ADB: I think good sex is about an end to loneliness. I think it’s about feeling accepted and I think that feeling of acceptance is in and of itself erotic. I’ve got a riff in there about oral sex and I say that oral sex is exciting and erotic basically for the psychological reason that somebody accepts all of us; even the so-called “dirty parts” of us are accepted and purified in this act that sort of reconciles us to ourselves and makes us feel deeply acceptable to somebody else.
BLVR: I once asked a boyfriend if he liked giving oral sex and he said, “Well—no. It’s eating flesh, basically. It’s a type of cannibalism and that’s disgusting.”
ADB: Well, things are rescued from disgustingness by the fact that you have a relationship with the person, however brief and tenuous, and that’s what rescues one from the disgust. For want of a better word, we can call it intimacy, but it has to pass through this thing called the disgusting. Intimacy transcends the disgusting. It purifies.
BLVR: Right, because you’re not intellectualizing. When you’re kissing someone and you feel nothing for them, it becomes an intellectual experience. You’re almost dissociating, and you can break down all the elements of what’s happening.

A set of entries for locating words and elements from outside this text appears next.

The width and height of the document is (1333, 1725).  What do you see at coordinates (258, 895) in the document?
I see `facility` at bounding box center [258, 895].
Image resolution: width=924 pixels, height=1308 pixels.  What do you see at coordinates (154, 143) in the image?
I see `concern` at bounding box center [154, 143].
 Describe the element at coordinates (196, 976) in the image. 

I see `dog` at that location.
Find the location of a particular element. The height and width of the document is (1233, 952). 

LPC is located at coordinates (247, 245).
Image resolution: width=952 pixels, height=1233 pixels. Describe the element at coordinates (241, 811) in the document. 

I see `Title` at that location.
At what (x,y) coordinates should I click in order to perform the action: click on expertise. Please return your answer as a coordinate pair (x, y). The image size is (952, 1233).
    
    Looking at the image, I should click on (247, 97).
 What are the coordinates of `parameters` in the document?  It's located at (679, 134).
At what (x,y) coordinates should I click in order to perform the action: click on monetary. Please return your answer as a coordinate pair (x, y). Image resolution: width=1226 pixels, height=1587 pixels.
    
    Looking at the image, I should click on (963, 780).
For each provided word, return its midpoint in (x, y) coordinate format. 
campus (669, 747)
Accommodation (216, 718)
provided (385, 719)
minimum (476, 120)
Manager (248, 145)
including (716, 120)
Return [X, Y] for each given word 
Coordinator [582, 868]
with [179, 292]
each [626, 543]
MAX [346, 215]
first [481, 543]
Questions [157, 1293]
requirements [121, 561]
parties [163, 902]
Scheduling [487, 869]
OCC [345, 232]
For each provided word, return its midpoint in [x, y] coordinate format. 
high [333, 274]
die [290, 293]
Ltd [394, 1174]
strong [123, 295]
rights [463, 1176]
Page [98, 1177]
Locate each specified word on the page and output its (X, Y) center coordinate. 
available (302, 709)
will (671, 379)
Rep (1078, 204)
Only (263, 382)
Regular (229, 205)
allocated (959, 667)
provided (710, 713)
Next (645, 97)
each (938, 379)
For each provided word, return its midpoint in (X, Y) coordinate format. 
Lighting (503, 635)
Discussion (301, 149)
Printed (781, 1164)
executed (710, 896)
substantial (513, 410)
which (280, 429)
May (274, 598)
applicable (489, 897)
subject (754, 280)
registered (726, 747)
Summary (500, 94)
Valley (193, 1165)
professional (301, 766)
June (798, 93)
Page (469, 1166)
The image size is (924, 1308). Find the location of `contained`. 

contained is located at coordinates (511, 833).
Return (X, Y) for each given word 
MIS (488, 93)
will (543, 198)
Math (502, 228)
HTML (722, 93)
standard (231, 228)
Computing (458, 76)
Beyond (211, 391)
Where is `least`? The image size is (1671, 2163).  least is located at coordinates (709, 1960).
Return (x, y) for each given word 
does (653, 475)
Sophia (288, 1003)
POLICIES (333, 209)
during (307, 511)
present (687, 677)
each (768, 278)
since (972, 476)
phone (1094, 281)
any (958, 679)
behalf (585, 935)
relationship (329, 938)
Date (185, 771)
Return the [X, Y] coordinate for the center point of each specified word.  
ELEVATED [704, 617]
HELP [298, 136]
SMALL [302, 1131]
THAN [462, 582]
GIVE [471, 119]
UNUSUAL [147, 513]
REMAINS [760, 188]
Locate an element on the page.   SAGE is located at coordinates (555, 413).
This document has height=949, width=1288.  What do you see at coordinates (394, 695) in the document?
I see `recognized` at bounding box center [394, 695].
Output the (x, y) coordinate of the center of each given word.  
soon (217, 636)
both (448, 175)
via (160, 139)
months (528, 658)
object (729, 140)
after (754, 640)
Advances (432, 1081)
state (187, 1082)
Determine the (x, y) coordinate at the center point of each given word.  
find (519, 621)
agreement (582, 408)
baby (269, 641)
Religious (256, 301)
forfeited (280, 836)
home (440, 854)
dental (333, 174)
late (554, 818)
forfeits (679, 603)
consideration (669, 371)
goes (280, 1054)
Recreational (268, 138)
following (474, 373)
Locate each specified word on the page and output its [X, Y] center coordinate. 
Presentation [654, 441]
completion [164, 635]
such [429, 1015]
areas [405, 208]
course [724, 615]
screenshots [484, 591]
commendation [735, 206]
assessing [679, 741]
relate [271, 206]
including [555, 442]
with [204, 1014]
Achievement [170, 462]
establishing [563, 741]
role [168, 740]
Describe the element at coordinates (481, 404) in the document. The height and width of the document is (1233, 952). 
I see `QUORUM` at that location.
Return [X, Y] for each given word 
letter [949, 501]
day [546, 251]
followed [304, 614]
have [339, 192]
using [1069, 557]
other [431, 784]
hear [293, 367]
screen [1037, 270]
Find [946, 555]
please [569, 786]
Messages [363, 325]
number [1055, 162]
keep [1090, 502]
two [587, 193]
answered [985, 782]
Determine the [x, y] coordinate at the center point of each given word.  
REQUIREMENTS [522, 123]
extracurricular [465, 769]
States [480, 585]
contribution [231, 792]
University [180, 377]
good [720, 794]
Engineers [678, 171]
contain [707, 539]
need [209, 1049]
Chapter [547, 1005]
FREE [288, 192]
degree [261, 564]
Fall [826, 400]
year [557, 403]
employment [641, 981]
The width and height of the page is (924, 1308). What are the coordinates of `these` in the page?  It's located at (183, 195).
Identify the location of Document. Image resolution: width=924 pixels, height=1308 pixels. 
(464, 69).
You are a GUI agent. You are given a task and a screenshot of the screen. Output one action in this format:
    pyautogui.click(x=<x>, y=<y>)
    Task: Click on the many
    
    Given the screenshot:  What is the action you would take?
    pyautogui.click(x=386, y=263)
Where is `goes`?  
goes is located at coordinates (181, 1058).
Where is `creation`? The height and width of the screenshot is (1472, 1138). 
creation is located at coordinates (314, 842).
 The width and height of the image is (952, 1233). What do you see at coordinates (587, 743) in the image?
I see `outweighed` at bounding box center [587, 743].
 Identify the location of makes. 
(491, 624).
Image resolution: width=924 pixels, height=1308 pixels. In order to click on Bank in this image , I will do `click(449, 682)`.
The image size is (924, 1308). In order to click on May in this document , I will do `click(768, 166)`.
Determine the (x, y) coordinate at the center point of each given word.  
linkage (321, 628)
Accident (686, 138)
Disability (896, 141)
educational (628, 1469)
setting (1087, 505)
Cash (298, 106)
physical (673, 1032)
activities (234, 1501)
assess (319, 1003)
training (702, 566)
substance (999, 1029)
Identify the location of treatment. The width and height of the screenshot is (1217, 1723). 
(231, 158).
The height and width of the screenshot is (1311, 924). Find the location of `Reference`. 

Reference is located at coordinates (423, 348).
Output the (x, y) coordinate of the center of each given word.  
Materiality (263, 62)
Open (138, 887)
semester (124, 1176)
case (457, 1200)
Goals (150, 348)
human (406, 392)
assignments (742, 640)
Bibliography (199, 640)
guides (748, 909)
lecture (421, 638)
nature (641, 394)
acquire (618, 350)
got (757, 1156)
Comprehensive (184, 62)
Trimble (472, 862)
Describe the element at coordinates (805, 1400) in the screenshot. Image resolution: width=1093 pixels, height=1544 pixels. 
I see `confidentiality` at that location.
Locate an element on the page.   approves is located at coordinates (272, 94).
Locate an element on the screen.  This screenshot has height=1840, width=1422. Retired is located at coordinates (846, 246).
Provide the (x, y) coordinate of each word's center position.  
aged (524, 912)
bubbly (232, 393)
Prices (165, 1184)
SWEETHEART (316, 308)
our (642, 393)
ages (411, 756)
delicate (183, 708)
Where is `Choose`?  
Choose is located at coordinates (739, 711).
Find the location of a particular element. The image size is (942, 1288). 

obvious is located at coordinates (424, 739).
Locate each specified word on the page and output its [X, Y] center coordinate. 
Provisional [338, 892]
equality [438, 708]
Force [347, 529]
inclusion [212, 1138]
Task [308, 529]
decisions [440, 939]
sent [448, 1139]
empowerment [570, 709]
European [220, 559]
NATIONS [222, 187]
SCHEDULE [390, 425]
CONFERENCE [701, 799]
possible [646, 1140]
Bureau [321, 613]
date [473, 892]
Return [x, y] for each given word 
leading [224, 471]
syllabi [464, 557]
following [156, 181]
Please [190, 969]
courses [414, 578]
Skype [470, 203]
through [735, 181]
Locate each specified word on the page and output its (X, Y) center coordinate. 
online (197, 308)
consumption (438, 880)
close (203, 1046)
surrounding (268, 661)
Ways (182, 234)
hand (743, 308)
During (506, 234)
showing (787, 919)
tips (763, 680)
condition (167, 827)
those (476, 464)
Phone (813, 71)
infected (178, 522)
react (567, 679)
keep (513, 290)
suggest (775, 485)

ADB: Yes, I think literary types, even at their most spontaneous moments, always maintain the inner camera, so we shouldn’t be too tough on ourselves for that.
BLVR: When I’m not connecting to someone’s chemistry, and I’m kissing them, my inner dialogue and camera are all I feel and see, but when I’m connected, it disappears. I think this is how a lot of people—women, usually—realize they’re not gay, as much as they hoped they might be. They make out with a woman they’re attracted to and are sort of startled at how intellectual an experience it is. You’re divorced of erotic charge, and the act becomes very concrete.
ADB: I think the best thing to do is to kind of be humble before our conflicting physical and mental desires, just like we might be humbled before a physical disease. That’s why sex makes us ridiculous, because it forces us to do stuff with people whom we don’t even like, maybe, or we only like in a certain way. We have to lie in the name of sex. There’s this whole thing about protecting people’s feelings, getting hurt, et cetera. So I think the emergence of the sex drive in an adolescent is a moment of fall. It’s so much harder to be nice when you’ve got a sex drive. It’s so much harder to be normal. I’m on the side of sympathy for this strange thing we have called a sex drive.
BLVR: Do you think you’ve had really good sex in your life?
ADB: I think that sex is a little bit like happiness. You kind of think when you’re starting out in adolescence that it’s like a mountain you climb up, and you’ll get more and more of this stuff called happiness and you’ll eventually come to live at the top of the mountain called happiness. Same thing I think with sex; you kind of imagine that at first it’s hard to get but then eventually you’ll have lots of great sex, but no. I look back at my life, and the episodes of great sex have been few and far between, and as I get older, I recognize how amazing it was that at certain points in my life certain amazingly generous people took it upon themselves to want to have sex with me. Every one of those occasions is to be remembered and grows more miraculous with the years.